The study, which was published in the February edition of the American Sociological Review, surveyed 4,500 heterosexual married U.S. couples from 1992 to 1994. The average age for men was 46, and women were around 44.

On average, couples spent 34 hours on traditional female household chores, like cooking, cleaning, shopping and sewing. They spent another 17 hours doing men's tasks, which include household repairs and working outdoors in the garden. Men spent did about one-fifth of the female tasks, and only a little more than half of the male tasks. This suggested that women did more housework overall.

Men and women reported on average having sex five times the month before the survey was taken. In households where the women did all the female chores, they had sex 1.6 times more a month than the households where the men did all the traditionally female tasks. Households where men did 40 percent of the housework had one less sexual event on average.

"Marriage today isn't what it was 30 or 40 years ago, but there are some things that remain important," co-author Julie Brines, a UW associate professor of sociology, said in a press release. "Sex and housework are still key aspects of sharing a life, and both are related to marital satisfaction and how spouses express their gender identity."

Researchers ruled out forced sexual coercion because similar levels of sexual satisfaction were determined in houses with traditional and non-traditional divisions of household tasks. In addition, two-income households and households where one spouse was working had the same level of sexual frequency and division of household chores. The wives' income did not play a factor on how often the couple had sex, and happiness in marriage, religion and gender ideology did not play a role at all in sex or housework, the researchers said.

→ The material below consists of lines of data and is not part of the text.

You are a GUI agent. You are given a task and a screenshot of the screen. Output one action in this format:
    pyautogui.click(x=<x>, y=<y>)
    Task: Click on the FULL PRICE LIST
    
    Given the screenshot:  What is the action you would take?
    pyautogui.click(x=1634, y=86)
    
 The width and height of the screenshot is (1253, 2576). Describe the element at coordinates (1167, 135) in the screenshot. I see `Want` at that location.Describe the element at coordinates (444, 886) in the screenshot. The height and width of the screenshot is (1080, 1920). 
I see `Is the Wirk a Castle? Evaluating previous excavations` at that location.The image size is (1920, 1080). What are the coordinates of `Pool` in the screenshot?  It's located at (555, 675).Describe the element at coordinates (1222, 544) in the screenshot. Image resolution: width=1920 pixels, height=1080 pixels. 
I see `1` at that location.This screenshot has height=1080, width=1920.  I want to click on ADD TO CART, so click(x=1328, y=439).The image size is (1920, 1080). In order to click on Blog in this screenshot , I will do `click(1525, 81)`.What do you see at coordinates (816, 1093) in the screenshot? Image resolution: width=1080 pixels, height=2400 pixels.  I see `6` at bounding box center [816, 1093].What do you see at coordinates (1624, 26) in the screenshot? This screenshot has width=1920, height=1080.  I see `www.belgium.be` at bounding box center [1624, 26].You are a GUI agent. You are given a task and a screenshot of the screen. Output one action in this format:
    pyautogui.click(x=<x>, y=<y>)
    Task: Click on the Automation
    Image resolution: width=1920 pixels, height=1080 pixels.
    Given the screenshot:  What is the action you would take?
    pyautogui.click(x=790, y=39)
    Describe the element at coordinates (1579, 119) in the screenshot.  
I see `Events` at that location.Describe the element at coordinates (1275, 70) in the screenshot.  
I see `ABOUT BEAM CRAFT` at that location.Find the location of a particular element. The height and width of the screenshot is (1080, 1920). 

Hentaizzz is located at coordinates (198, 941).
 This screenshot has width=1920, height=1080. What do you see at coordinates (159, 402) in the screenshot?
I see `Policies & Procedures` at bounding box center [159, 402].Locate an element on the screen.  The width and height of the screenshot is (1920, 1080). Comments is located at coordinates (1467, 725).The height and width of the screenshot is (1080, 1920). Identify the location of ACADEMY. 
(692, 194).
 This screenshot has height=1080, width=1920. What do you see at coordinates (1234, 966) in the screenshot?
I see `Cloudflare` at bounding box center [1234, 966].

Kornrich told HealthDay that the reduction in sex frequency may be a result of fatigue when both spouses work outside the home.

"I suspect that in cases where people are too tired to do any chores, they just don't have sex," Kornrich said to HealthDay. "Our research and earlier studies find that couples who do more housework overall have more sex, suggesting that those who have more energy to do housework also have more energy for sex."

But, Brines said in an interview with the Toronto Star that the division of household chores has remained the same for the last few decades, and that gender-connected chores may have more sexual connotations that we realize.

"If the activity is coded as masculine or feminine and it expresses ideas about what makes the opposite sex interesting, attractive, alluring mysterious...that seems to be related to sexual activity and possibly sexual desire," Brines says.

She added that for couples where everything is equal and they share same interests and close friendships, they too have less sex on average.

"There's a sibling-like tonality to the relationships," she said. "They're really good best friends, but the sexual charge is missing from the relationship."

Sharon Sassler, a sociologist at Cornell University, said to the Toronto Star that there is evidence that traditional women's household chores have become some of men's today, meaning that some of the survey responders might have considered what the researchers thought of as a female task to be a male task.

"I'm not so sure about their uptick in cleaning, but I think they have increased their share in cooking and perhaps even laundry (thanks to years of living on their own, they now know how to do it)," she said.